Device migration or embolization (8.6%) and low rates of ≥moderate regurgitation (1%) were similar to prior reports. However, the absence of annular calcification continues to challenge valve anchoring, explaining persistent risks of conduction disturbances and migration despite advances in skirt design and valve iteration. Although the overall 30-day and 1-year mortality outcomes were encouraging, the incidence of embolization or need for a second valve underscores the procedural complexity of TAVR for NAVR. These findings highlight the importance of careful anatomic screening and referral to experienced high-volume centers capable of managing device instability.
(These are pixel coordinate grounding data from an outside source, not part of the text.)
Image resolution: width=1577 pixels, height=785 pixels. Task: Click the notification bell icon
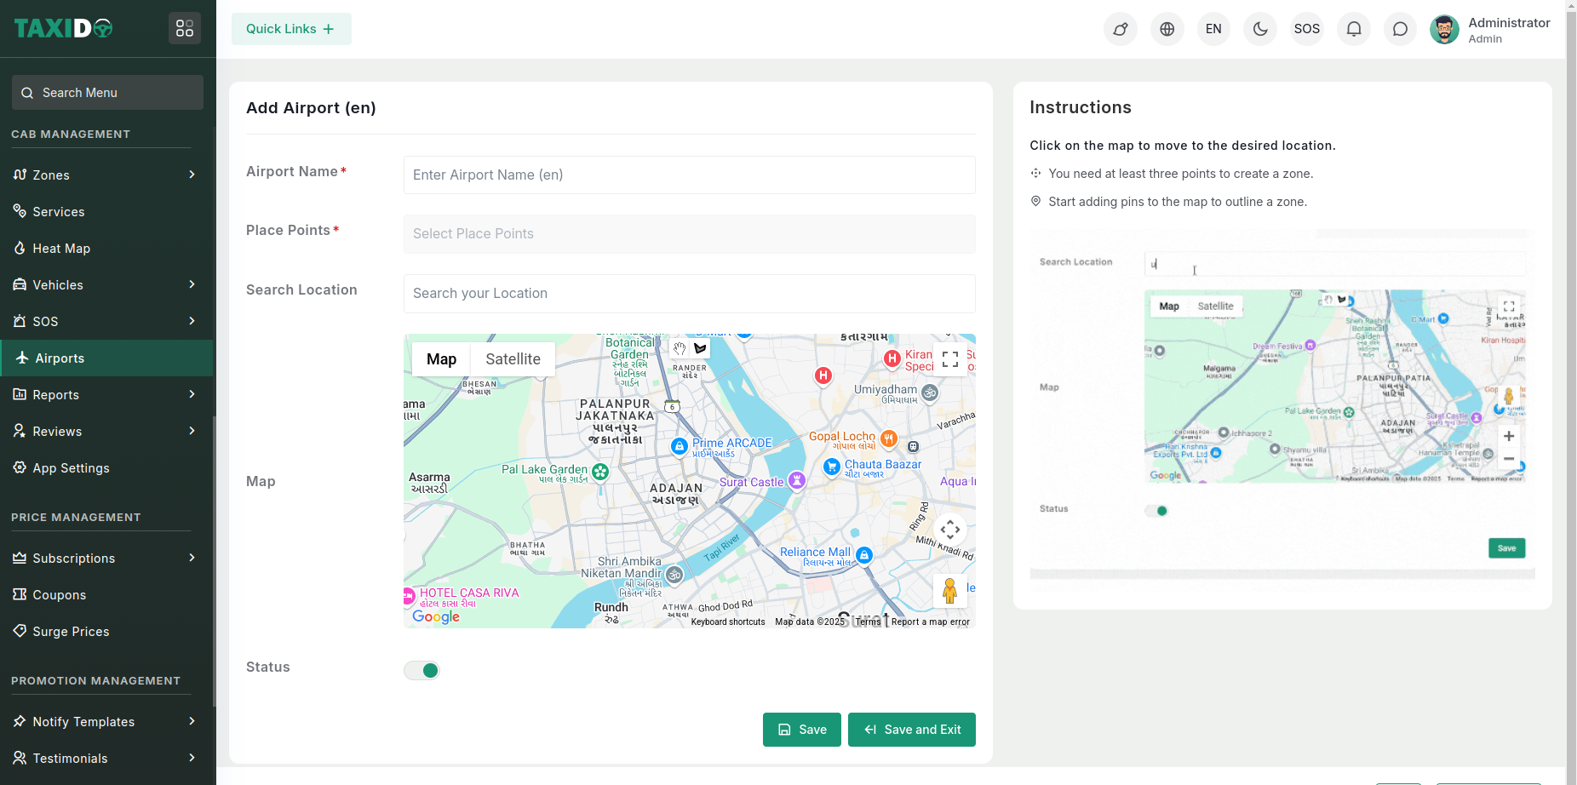tap(1353, 29)
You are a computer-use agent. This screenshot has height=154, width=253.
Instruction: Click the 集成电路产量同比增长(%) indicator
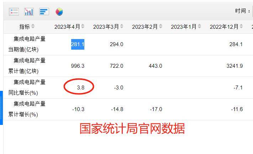pyautogui.click(x=27, y=88)
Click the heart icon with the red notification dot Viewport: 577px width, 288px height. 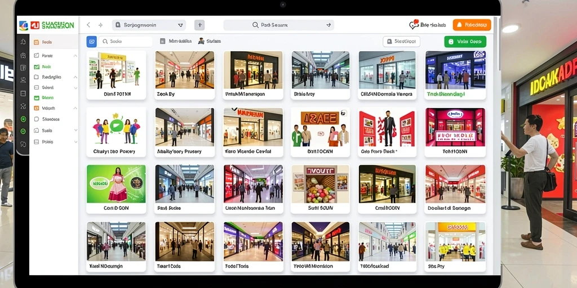coord(414,25)
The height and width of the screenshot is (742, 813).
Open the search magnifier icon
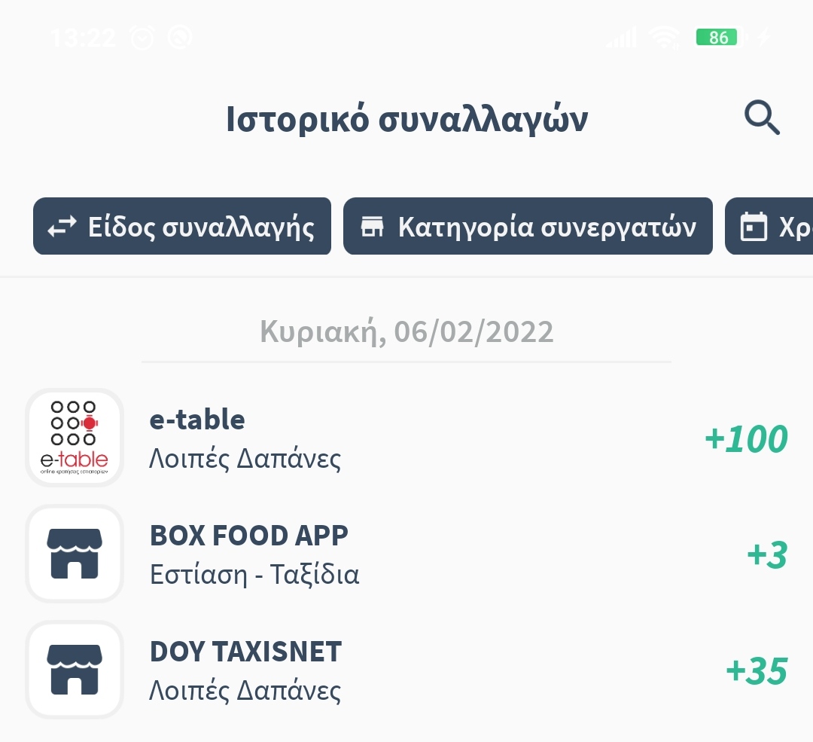click(762, 118)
Dedicated NAVR valves such as the JenaValve Trilogy and J-Valve have achieved >90% device success and markedly lower embolization and pacemaker rates.2 However, regulatory limitations—including the 2025 Federal Trade Commission injunction on the Edwards Lifesciences acquisitions—may delay widespread access to these devices.5 Until then, the off-label use of commercial THVs remains the only option in many centers.
Study Limitations
The study’s retrospective design introduces potential bias and limited adjudication of outcomes. The modest sample size, especially within the SEV subgroup, restricts subgroup analysis. Procedural heterogeneity and variable follow-up preclude firm conclusions about valve durability. In addition, although all patients had predominant regurgitant pathology, most exhibited some degree of aortic valve calcification; therefore, these results may not be generalizable to patients with completely noncalcified (“pure”) NAVR in whom anchoring challenges and procedural risks may be even greater.
Conclusion
In high-risk patients with NAVR, TAVR using contemporary BEVs and SEVs is feasible and associated with acceptable technical success and low early mortality but remains limited by device migration, conduction disturbances, and rehospitalization. Long-term outcomes are primarily driven by patient and anatomic risk rather than by the valve type. These findings highlight the ongoing need for dedicated transcatheter systems and prospective trials to optimize therapy for this challenging population.
Ethics Statement
The research reported has adhered to the relevant ethical guidelines.
Funding
The authors have no funding to report.
Disclosure Statement
Hursh Naik reports a relationship with 10.13039/100000046Abbott that includes consulting or advisory; reports a relationship with 10.13039/100006520Edwards Lifesciences Corporation that includes consulting or advisory. David Elison reports a relationship with Excision BioTherapeutics Inc that includes consulting or advisory; reports a relationship with Edwards that includes consulting or advisory. Pedro Villablanca reports a relationship with Edwards that includes consulting or advisory; reports a relationship with AbioMed Inc that includes consulting or advisory; reports a relationship with Shockwave Medical Inc that includes consulting or advisory; reports a relationship with Medtronic that includes consulting or advisory; reports a relationship with AngioDynamics Inc that includes consulting or advisory.
The other authors had no conflicts to declare.